What to work on: Every line from the one bearing "At what coordinates should I click to accomplish: Focus" through the last line of the records below is to be output exactly, and no other line; leave out the pictures.

==== Dataset records

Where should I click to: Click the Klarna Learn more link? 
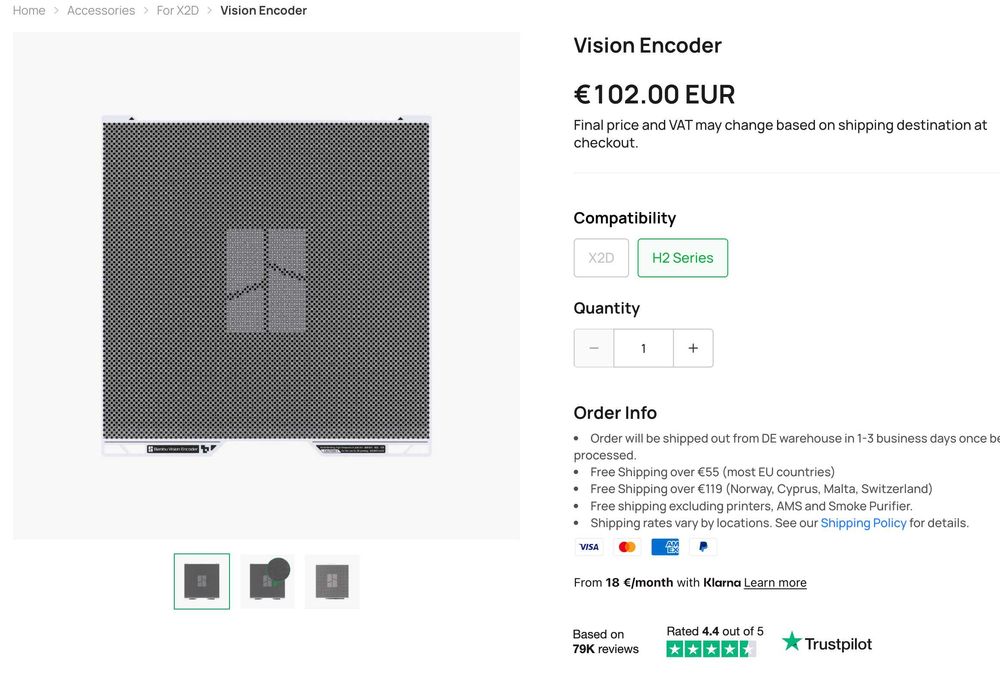[775, 583]
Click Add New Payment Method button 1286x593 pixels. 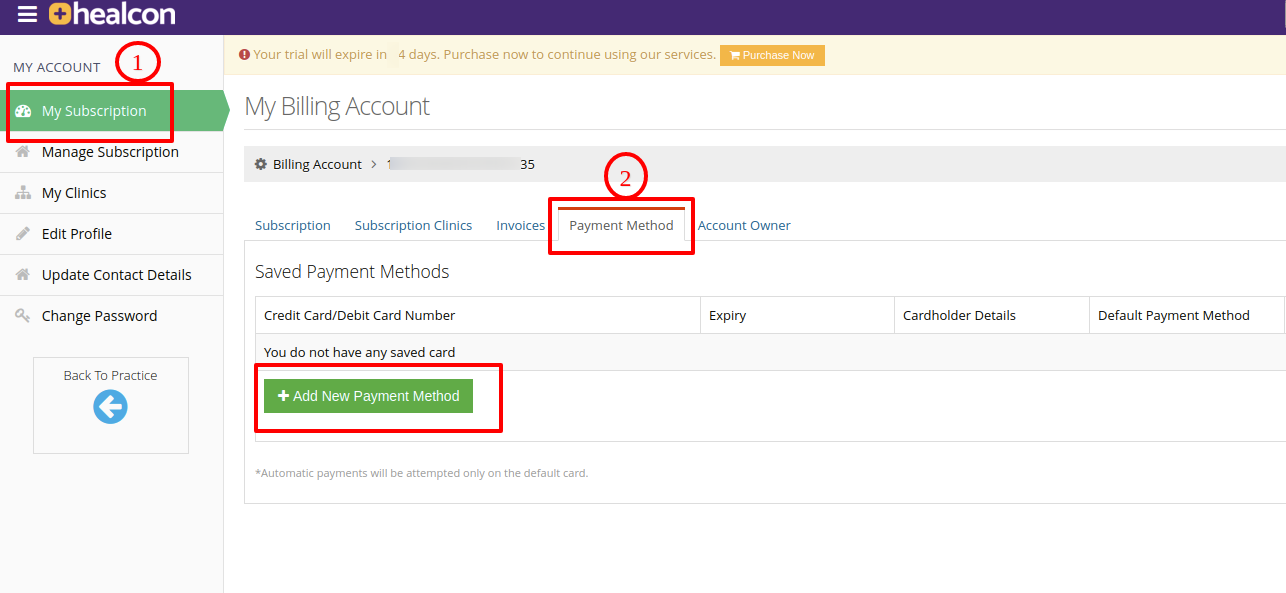tap(368, 396)
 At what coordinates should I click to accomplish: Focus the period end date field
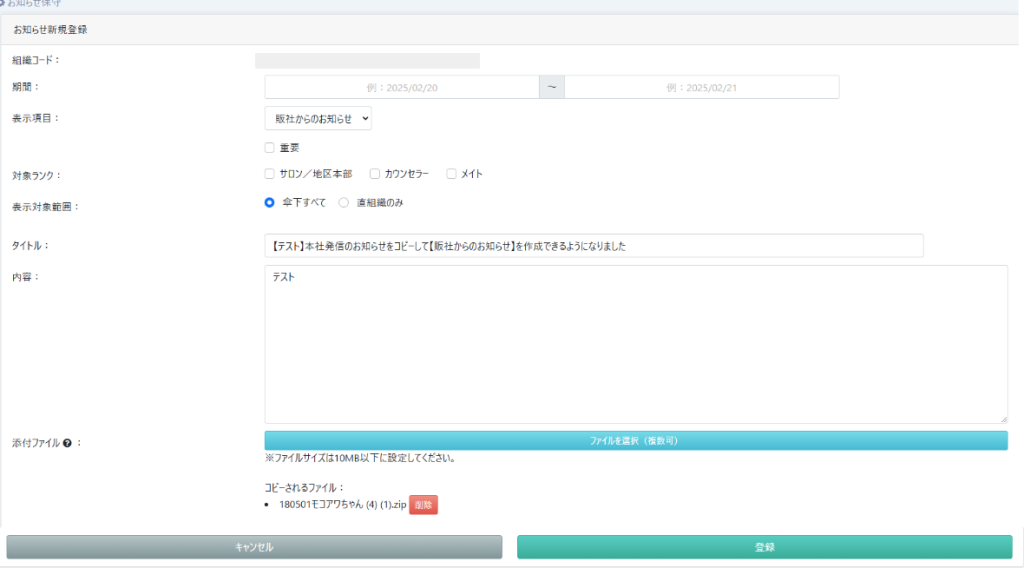point(701,88)
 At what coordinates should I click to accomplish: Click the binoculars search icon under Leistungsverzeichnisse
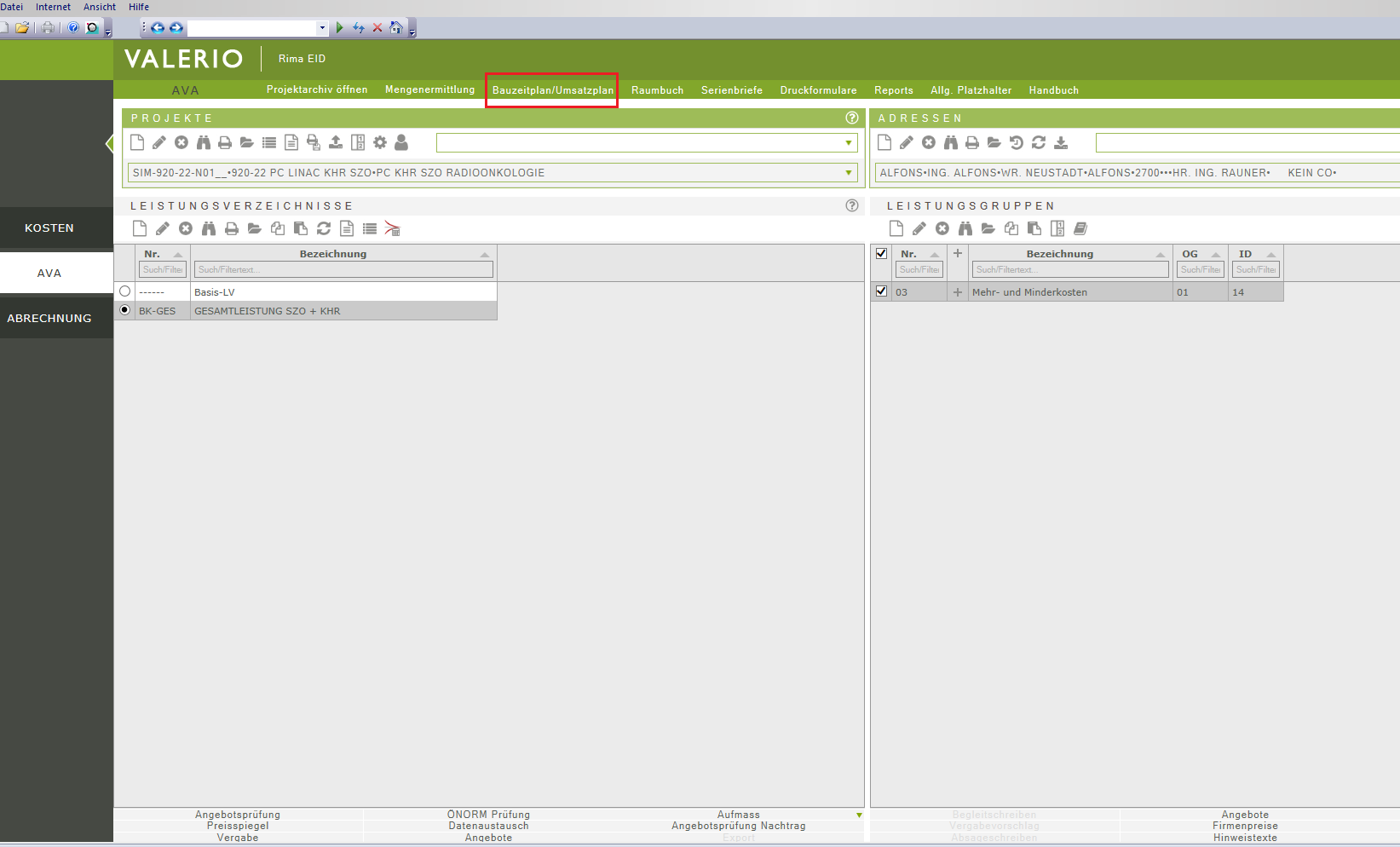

========

Exercise output:
 At what coordinates should I click to accomplish: Focus the period end date field
point(701,88)
 At what coordinates should I click to accomplish: Click the binoculars search icon under Leistungsverzeichnisse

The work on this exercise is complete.